For December, the year-on-year rate of increase in the FNB House Price Index was 3.6 percent, which was unchanged from the November revised rate of growth of 3.6 percent. In real terms, i.e. adjusting for a November Consumer Price Inflation rate of 3.6 percent year-on-year, this means that November saw zero percent real change.
Examining 2010 as a whole, though, the picture was better than what the weak year-end figures suggest. The average price level was estimated to be 6.7 percent higher than the 2009 average price level, which translates into a real price average that was 2.3 percent higher in 2010 than in 2009, when taking the first 11 months of 2010 into account (we still await December CPI stats).
It must be said, though, that 2010 was a "tale of two halves", with the first half of the year showing an acceleration in average price growth in response to massive interest rate cuts in 2008/9, while the second half of the year showed a deceleration in price growth in response to the SARB putting the brakes on the pace of interest rate cutting from late-2009.
And then, right at the end of 2010, there were hints at some stabilisation in nominal price growth, albeit at a very low rate of price increase.
It is too early to say whether the stabilisation in the rate of price increase is any sign of a turnaround in the price trend, and at this stage we think probably not. Rather, we believe it possible that the two successive interest rate cuts in September and November may have given the market a slight bit of impetus (on top of any seasonal factors) through the summer months, but that this will fade should there be no further interest rate cutting.
Property in 2011 mediocre at best
It is important to accept that the broader property cycles (excluding the "mini-recoveries" such as that of the first half of 2010) are generally long in duration, and the slow times following booms can last for a good number of years while the market slowly battles to eliminate past "excesses". Certain indicators suggest that 2011 will probably be another year of hard work for the residential property-related industries.
FNB’s valuers, as a group, certainly appear to believe that the situation of weak demand relative to supply continues.
The FNB Valuers’ Market Strength Index weakened further in December. When an FNB valuer values a property, he/she is required to provide a rating of demand as well as supply for property in the specific area. The demand and supply rating categories are a simple "good (+1)", "average (0)" and "weak (-1)".
The aggregate supply rating was slightly higher at +0.142, while the aggregate demand rating weakened from -0.057 (revised) previous to -0.059 in November.
After aggregating the individual demand and supply ratings, we subtract the aggregate supply rating from the demand rating. The collective opinion of the valuers is that demand relative to supply has weakened further from -0.19 in November to -0.2 in December, the continuation of a weakening trend in the Market Strength Index.
The ongoing weakness in valuers’ perceptions of the market continues to be of little surprise, with the country’s household sector still experiencing a high level of indebtedness.

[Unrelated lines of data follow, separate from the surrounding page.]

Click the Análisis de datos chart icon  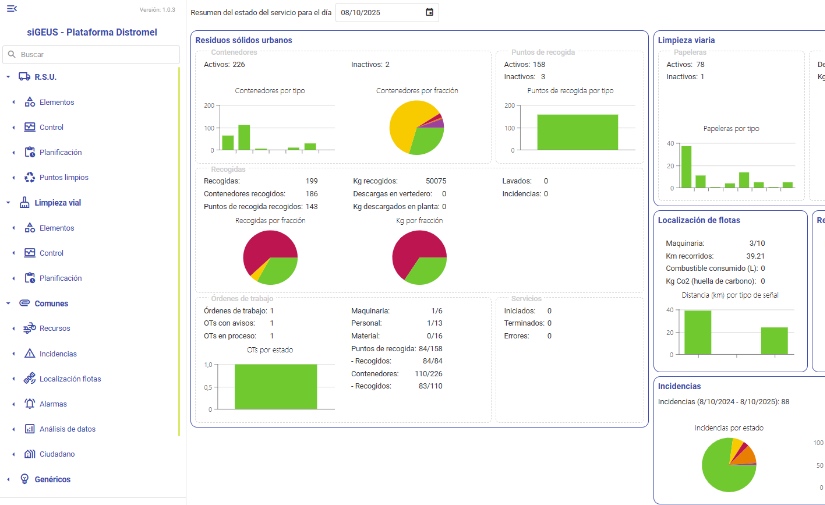30,429
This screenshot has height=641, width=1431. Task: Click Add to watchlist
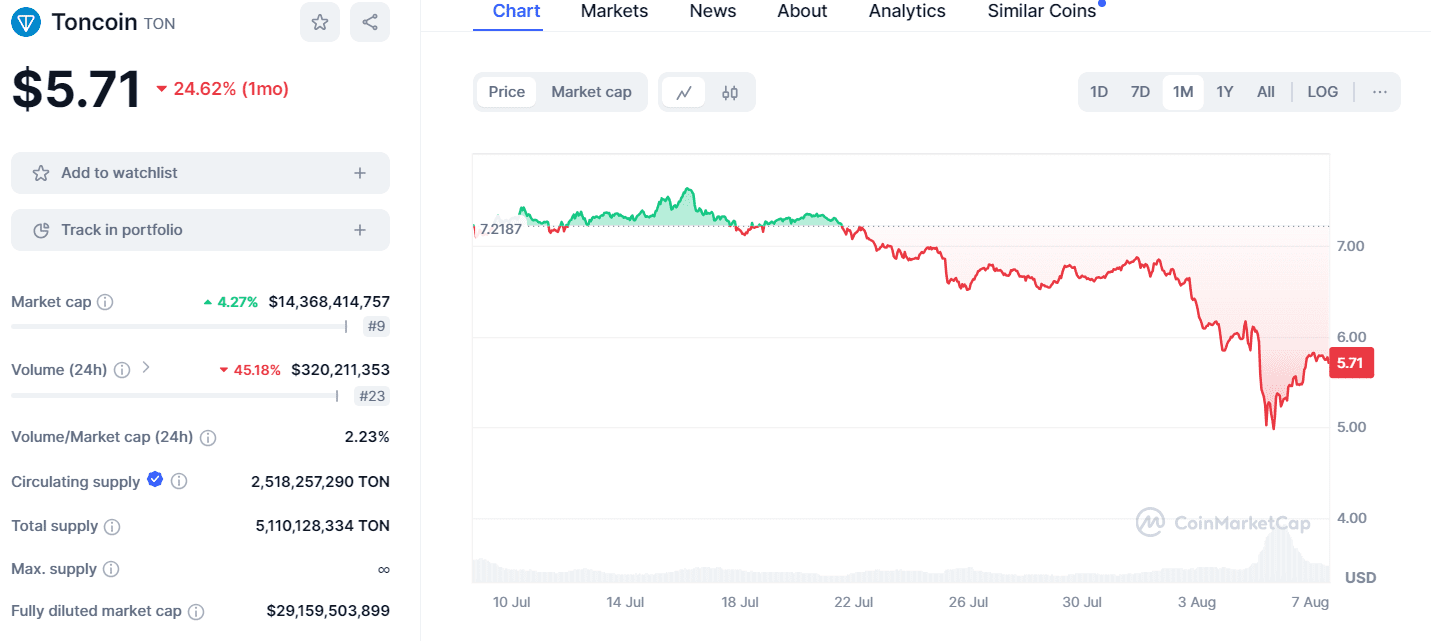pyautogui.click(x=200, y=172)
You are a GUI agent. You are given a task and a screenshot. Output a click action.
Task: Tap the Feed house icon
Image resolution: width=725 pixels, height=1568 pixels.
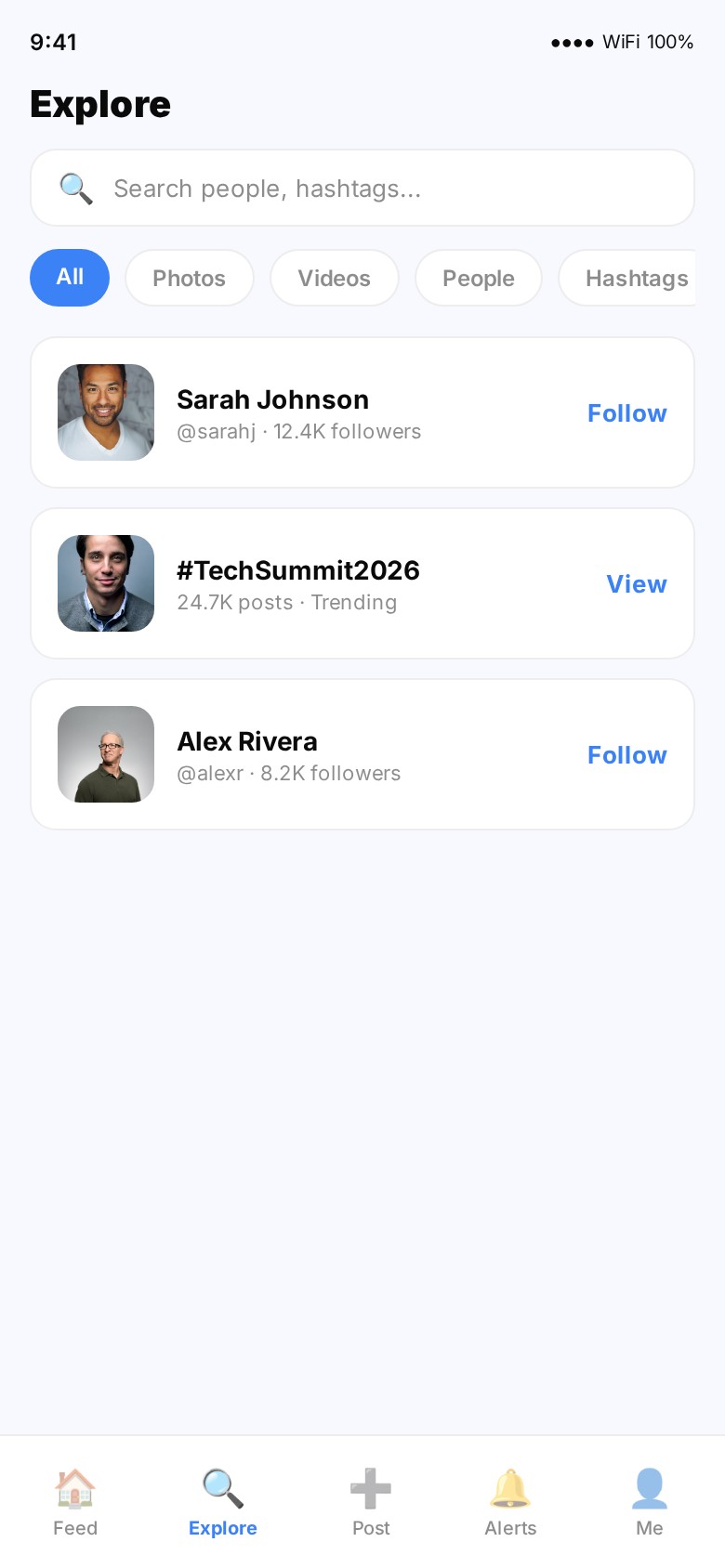click(74, 1488)
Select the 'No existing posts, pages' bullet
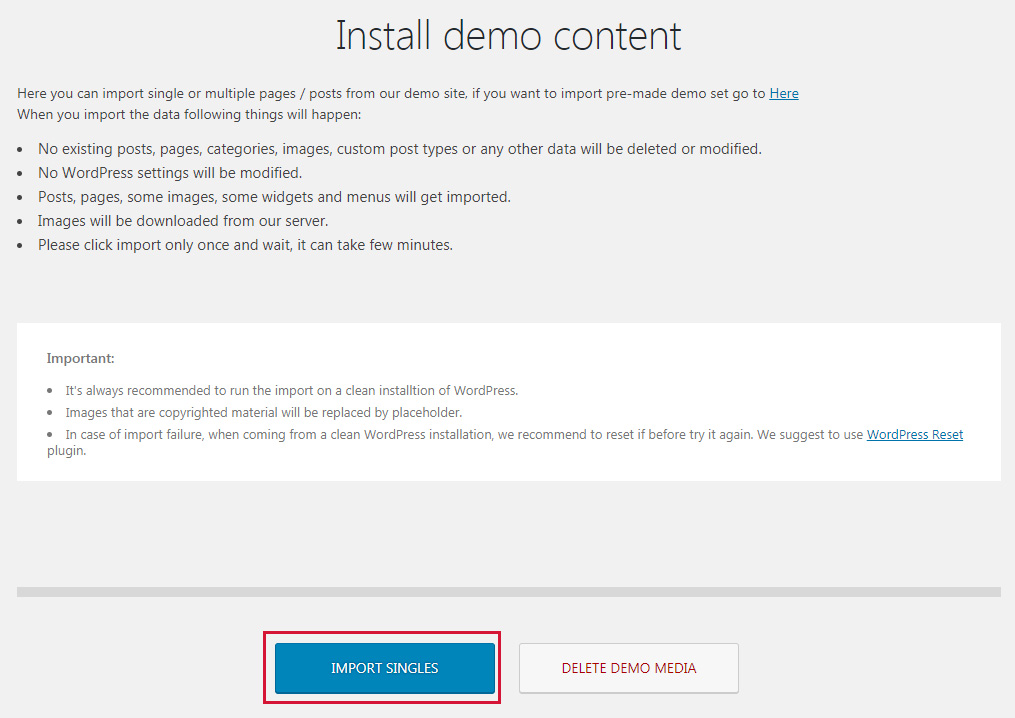Screen dimensions: 1015x718 [x=399, y=149]
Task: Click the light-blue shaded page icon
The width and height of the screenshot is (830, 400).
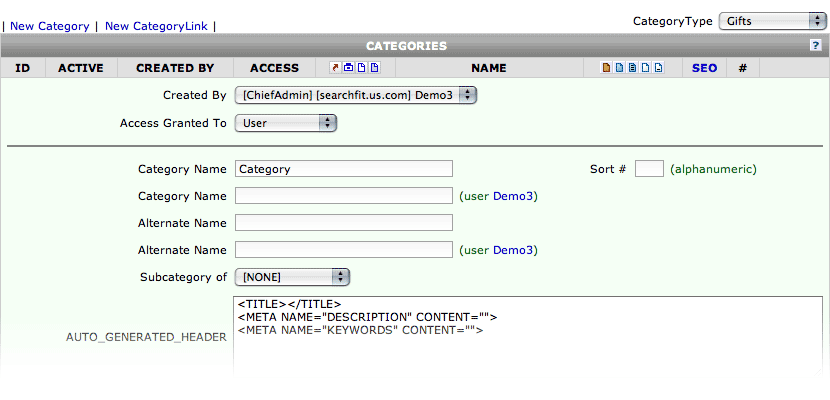Action: click(x=619, y=67)
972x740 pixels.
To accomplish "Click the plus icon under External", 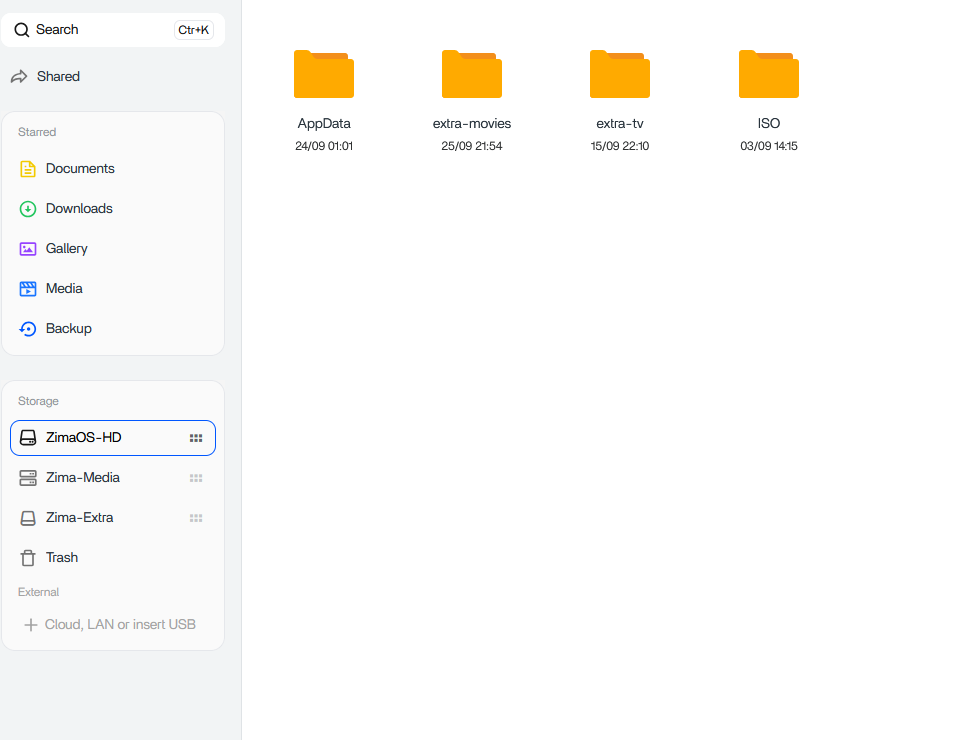I will click(x=30, y=625).
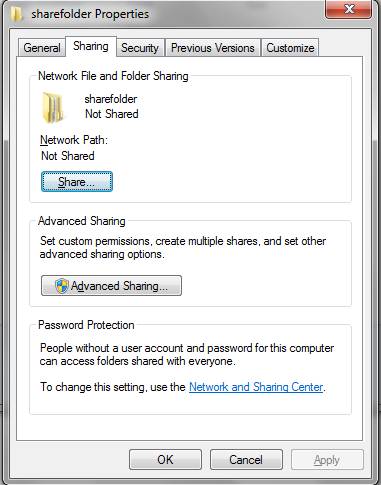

In December, the SARB Quarterly Bulletin showed the household sector debt-to-disposable income ratio to have been 78.5 percent as at the third quarter of 2010, which remains only marginally lower than the 82 percent all time high recorded at the beginning of 2008. The household sector, therefore, remains constrained with regard to the extent by which it can grow its borrowing of this very high base (a high base by SA standards, at least).
In addition, 2011 looks set to provide little in the way of additional interest rate stimulus to the market. Already, 2010 proved to be a year of far slower interest rate cutting by the SARB, compared with 2009. And recently, we have seen two consecutive months of mild increase in the consumer price inflation rate, from a September low of 3.2 percent to 3.6 percent by November. Factors suggesting a further near term increase in consumer inflation include upward pressure on global food prices, rising oil prices and some increase in domestic petrol price inflation recently, as well as mildly rising home rental inflation as measured in the CPI.
A 3.6 percent consumer price inflation rate is by no means a problem. However, we do not expect interest rate hiking until 2012 (although the performance of the rand this year is probably the wildcard from an inflation point of view, and another year of solid performance by the currency would be crucial to this view). But it is important emphasise that the stimulus to the market comes from interest rate cutting, not from rates moving sideways, and given the SARB’s inflation focus it would be unlikely to cut rates should inflation be rising.
And so, after starting the year with some of the mild stimulus from late-2010 interest rate cuts still to feed through into house prices, a year of expected sideways movement in interest rates leads us to believe that 2011 will see further deceleration in the rate of increase of the FNB House Price Index following perhaps an initial few months of relative stability.

0 Comments:

Post a Comment

Subscribe to Post Comments [Atom]

<< Home

Powered by Blogger

Subscribe to
Posts [Atom]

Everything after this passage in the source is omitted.